The Dekagram: 23rd June 2025

Articles

23/06/2025

This week Megan Bithel-Vaughan reports back on the Civil Justice Council report on litigation funding – an important document some 150 pages long (the report, not Megan’s article). Having read Megan’s summary you will be armed with the latest news on CFAs and DBAs and even CATs. Meanwhile the clock is ticking on the consultation on updating the legal framework around package travel – with only a week to go until the deadline for responses, we’re sure our readers are working day and night, as we are, on their submissions.

The Civil Justice Council Report on Litigation Funding

The Civil Justice Council has published its much anticipated Review of Litigation Funding Final Report [Review of Litigation Funding – Final Report].  The report, made up of 12 parts and 150 pages, provides 58 recommendations.  The overarching message of the report is that “light touch” regulation is necessary to provide both consumers and practitioners with clarity, given the lack in certainty that has arisen, especially since the Supreme Court decision of R (PACCAR) v Competition Appeal Tribunal [2023] UKSC 28.

This article does not intend to provide a detailed analysis of the entire report, it instead  proposes to focus on Part Nine of the Report, which proposes reform to the current system of Conditional Fee Agreements (CFAs) and Damages-Based Agreements (DBAs).

The Civil Justice Council recommends that the dual system of CFAs and DBAs be replaced by a singular, simplified and codified legislative contingency fee scheme.  This system should replace both CFAs and DBAs, but should not include the provision of claims management services which should be separately regulated.
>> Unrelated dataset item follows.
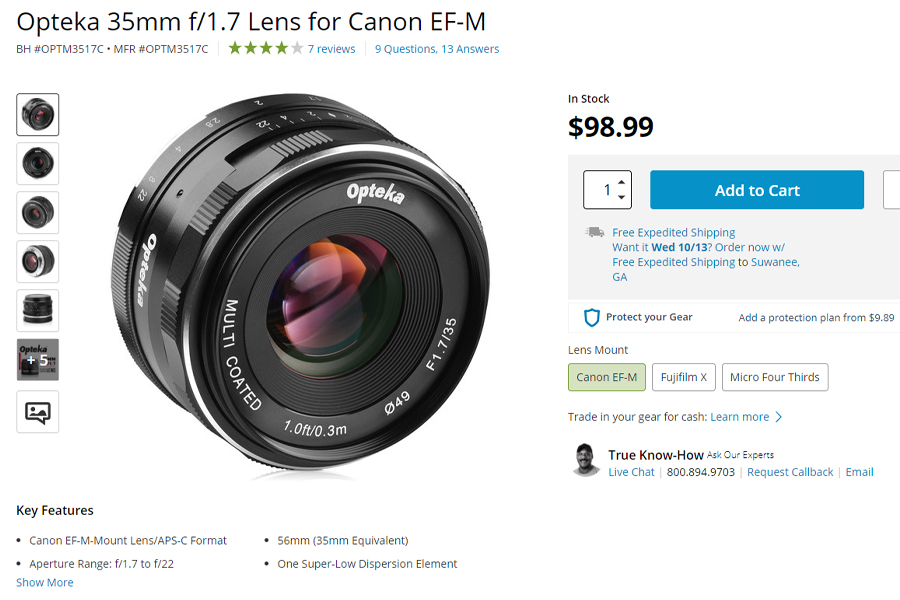Open Learn more trade-in chevron link
Image resolution: width=900 pixels, height=600 pixels.
click(x=746, y=417)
The aim of any new legislative contingency scheme should be simplicity, aiming both to reduce the necessity and extent of satellite litigation on enforceability of agreements, but also improve access to justice by ensuring that lay clients fully understand the risks and benefits of the contingency scheme they are agreeing to use to fund their claims.

In considering DBAs, the Civil Justice Council notes that regulations governing them are poorly drafted, overly complex and restrictive, making them difficult to both understand and enforce, especially post the decision in PACCAR. The Civil Justice Council criticise the fact that the Mulheron-Bacon 2019 reform proposals remain unimplemented, and encourages their implementation (where they do not contradict other proposals within the remainder of the report) as a matter of urgency.  It is further recommended that DBAs should be permitted in opt-out collective proceedings in the Competition Appeal Tribunal.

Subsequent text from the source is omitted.